> **TASKS FOR THIS EXERCISE**:
- A) List the kinds of founder-owned SMEs that the search fund article gives as examples of the base built up in Southeast Asia over the last three decades.
- B) Duplicate the passage of the search fund article starting with "In Southeast Asia, the" and going on through "no natural buyer.".

> **EXCERPT**:
** Start **

The 2024 Stanford Search Fund Study reports a 35.1% IRR and 4.5x ROI across 681 funds tracked since 1984 in the US and Canada. The model that produced those numbers is straightforward: an entrepreneur raises a small amount of capital to fund a two-year search for a profitable SME to acquire, then raises acquisition capital to buy it and runs it as CEO. The searcher gets carried interest. The investors get asymmetric access to operational returns that venture capital structurally cannot reach. The business gets a full-time, highly motivated operator who bought in specifically to run it.
Those returns have been durable across multiple decades and economic cycles. In Southeast Asia, almost nobody is running the model.
What Problem the Search Fund Model Is Actually Designed to Solve
Search funds exist to address a specific market inefficiency: profitable, established businesses that owners want to exit but cannot sell cleanly because they are too small for institutional PE, too owner-dependent for strategic acquirers, and too operationally complex for passive investors. In the US, this describes a generation of baby boomer business owners whose succession problem became a structural opportunity for acquisition entrepreneurs.
In Southeast Asia, the same dynamic is forming. The region has a deep base of founder-owned SMEs built over the last three decades (manufacturing businesses, B2B services companies, distribution networks, logistics operators). Many are profitable and well-run. Many face succession questions that no one has a clean answer to. The owners are aging. The children have gone into finance or tech. The business is generating S$2–5 million in annual earnings and the owner has no natural buyer.
Where the Structural Friction in SEA Search Funds Actually Sits
The underuse of search funds in SEA is not a returns problem. The IESE 2024 International Search Fund report tracks 320 international funds and documents a 2.0x ROI and 18.1% IRR for the international cohort, lower than the US figures, but still a compelling risk-adjusted return for the asset class, with top performers returning 31.4x invested capital. Seventy-nine percent of international search funds have successfully acquired companies, outperforming the US acquisition rate of 63%.
The friction is structural and clusters in four places.
First, debt financing. The US search fund model assumes access to SBA-backed acquisition loans that cover 80–90% of purchase price at reasonable rates. In Singapore and Malaysia, that infrastructure does not exist. Traditional banks are unfamiliar with search fund acquisition structures. Private debt is available but more expensive. This compresses the return math and shifts the equity requirement. The deal sizing has to adjust accordingly. Searchers trying to run a US playbook in a market without US financing rails will hit a wall fast.
Second, deal flow generation. A US-based searcher can use fairly standard outbound processes (cold email to NAICS codes, business broker relationships, accountant referral networks) and generate a reasonable volume of qualified opportunities in 12–18 months. In SEA, the equivalent infrastructure is thinner. Business brokers are less systematized. Owner relationships require local trust-building that takes longer. As Moonbase Capital-backed searcher Gustav Astrom, operating in Malaysia, described the dynamic: debt is harder to access, investor education takes longer, and without a track record of regional acquisitions to point to, trust-building with both owners and backers extends the timeline.

** End **

[Entries drawn from a collection]
** Start **

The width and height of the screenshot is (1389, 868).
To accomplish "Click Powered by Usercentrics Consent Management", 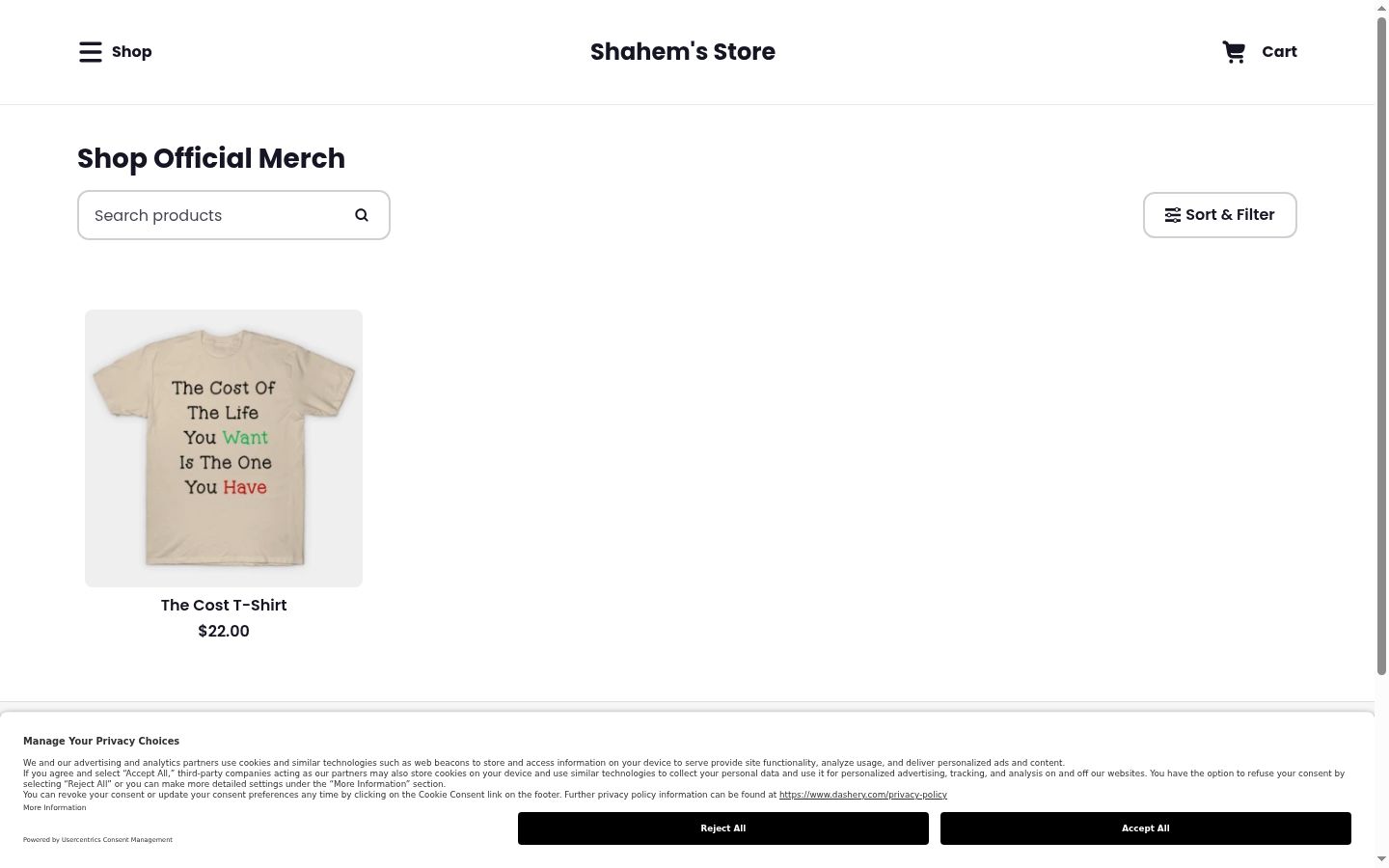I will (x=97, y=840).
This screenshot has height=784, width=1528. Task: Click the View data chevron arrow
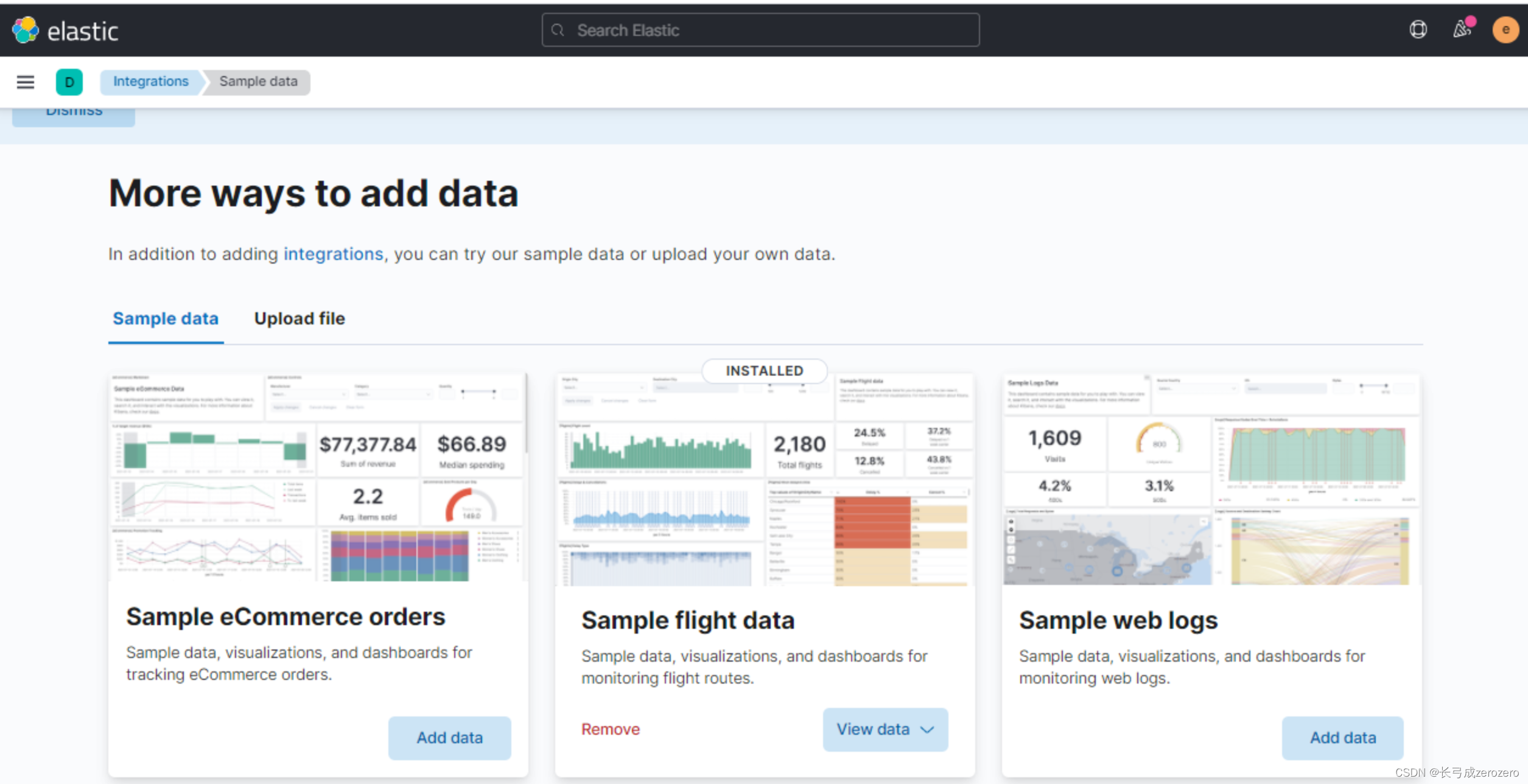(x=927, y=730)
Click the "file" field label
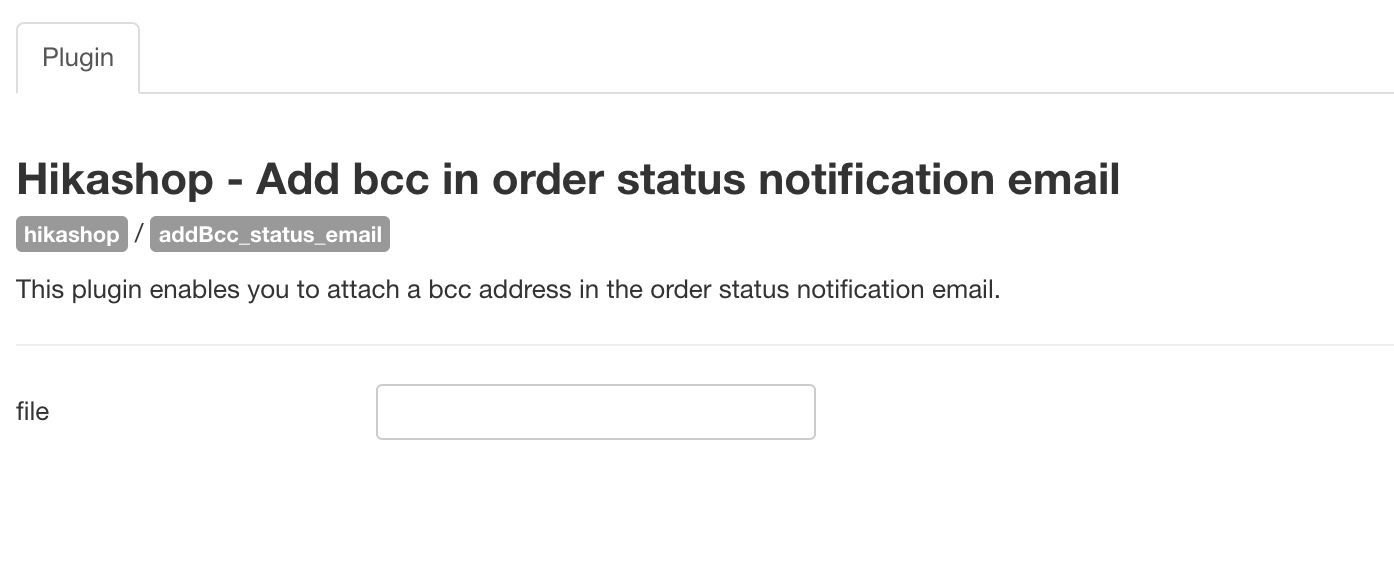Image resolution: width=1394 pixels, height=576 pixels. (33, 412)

** End **
** Start **

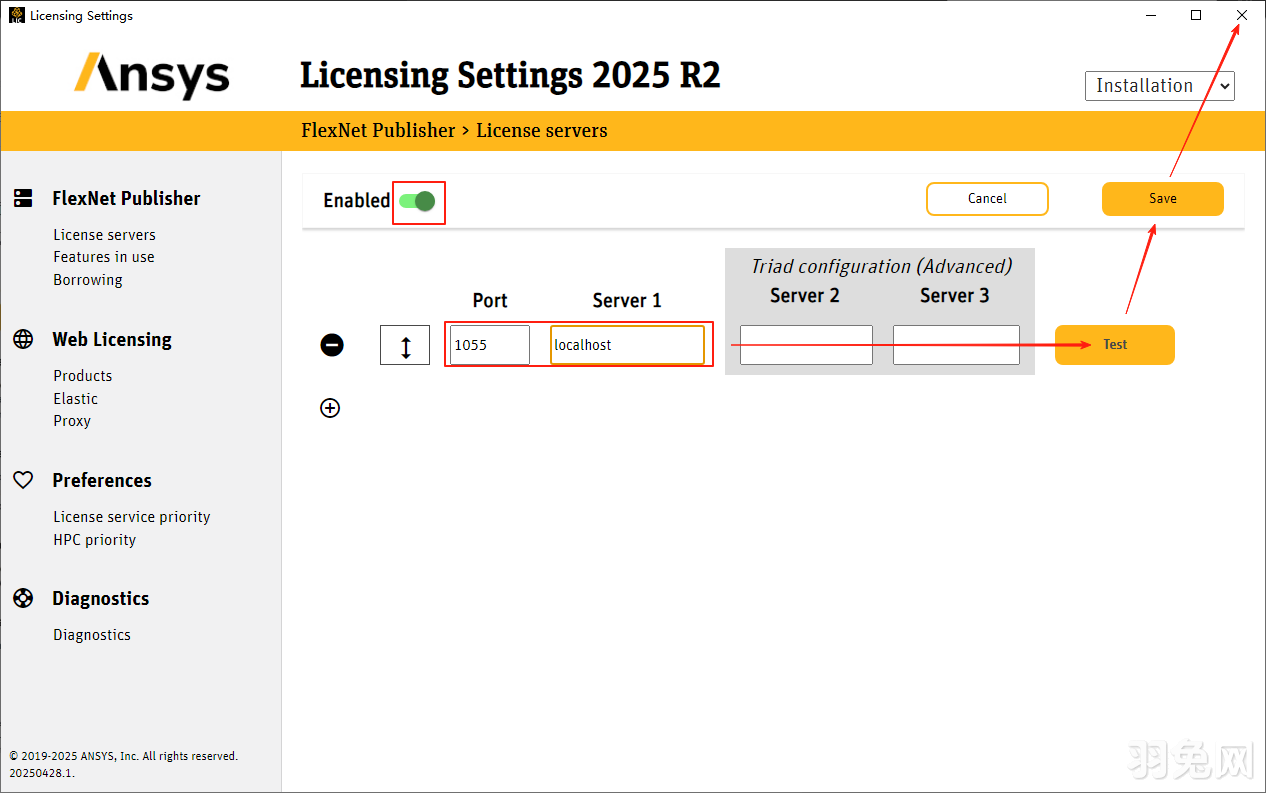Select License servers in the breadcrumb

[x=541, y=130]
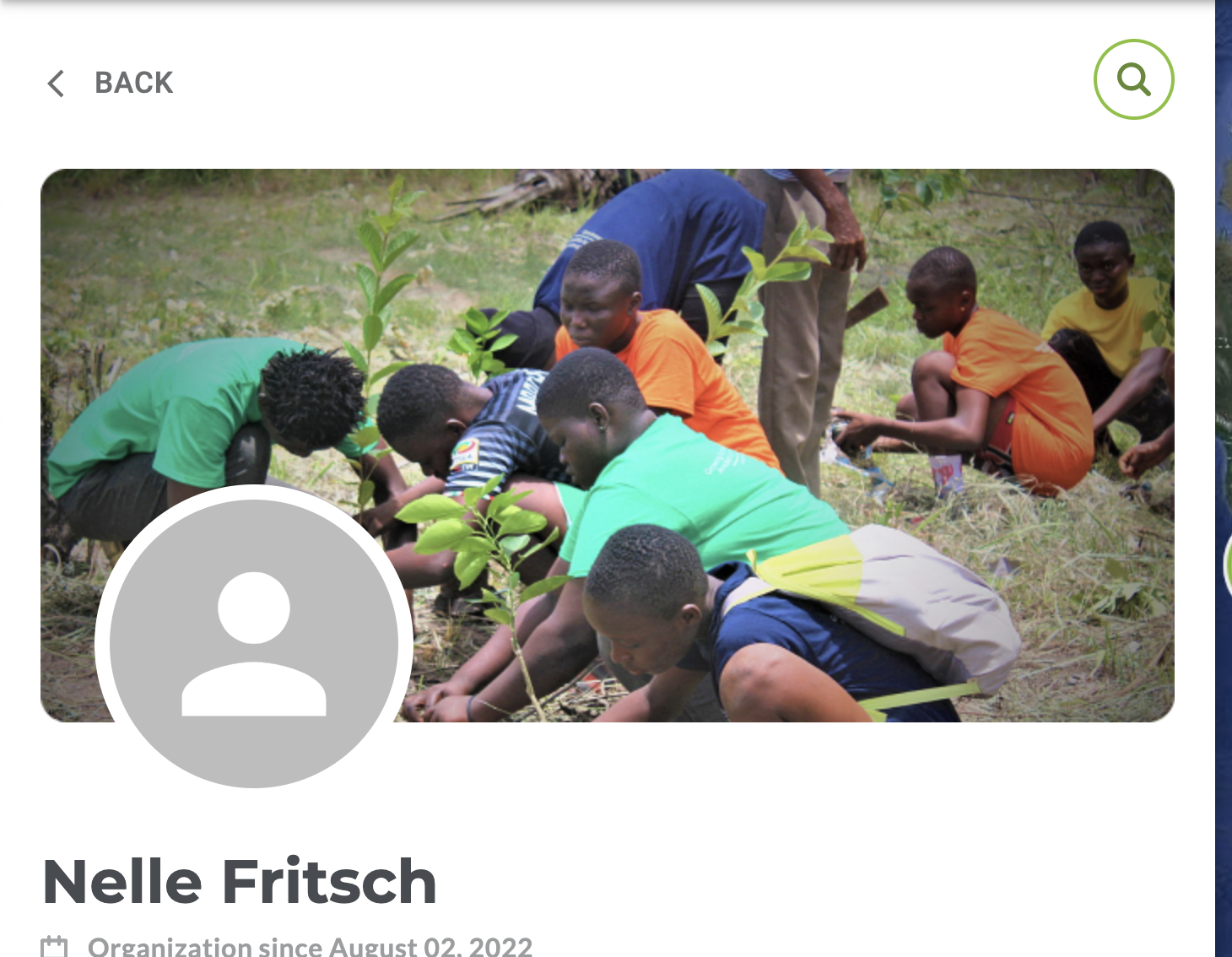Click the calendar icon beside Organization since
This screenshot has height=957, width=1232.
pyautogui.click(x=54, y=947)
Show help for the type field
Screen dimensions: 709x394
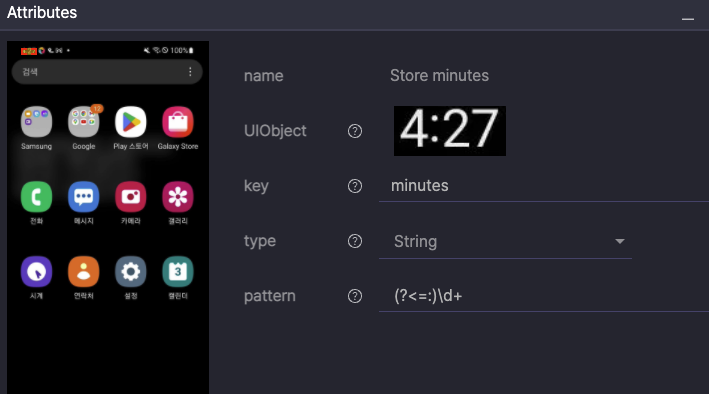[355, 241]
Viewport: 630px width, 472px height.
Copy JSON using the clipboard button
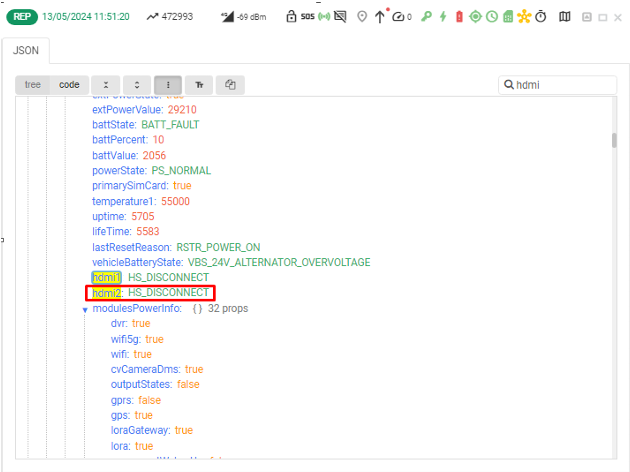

** End **

> **IN RESPONSE**:
- A)
- Manufacturing businesses
- B2B services companies
- Distribution networks
- Logistics operators

- B)
In Southeast Asia, the same dynamic is forming. The region has a deep base of founder-owned SMEs built over the last three decades (manufacturing businesses, B2B services companies, distribution networks, logistics operators). Many are profitable and well-run. Many face succession questions that no one has a clean answer to. The owners are aging. The children have gone into finance or tech. The business is generating S$2–5 million in annual earnings and the owner has no natural buyer.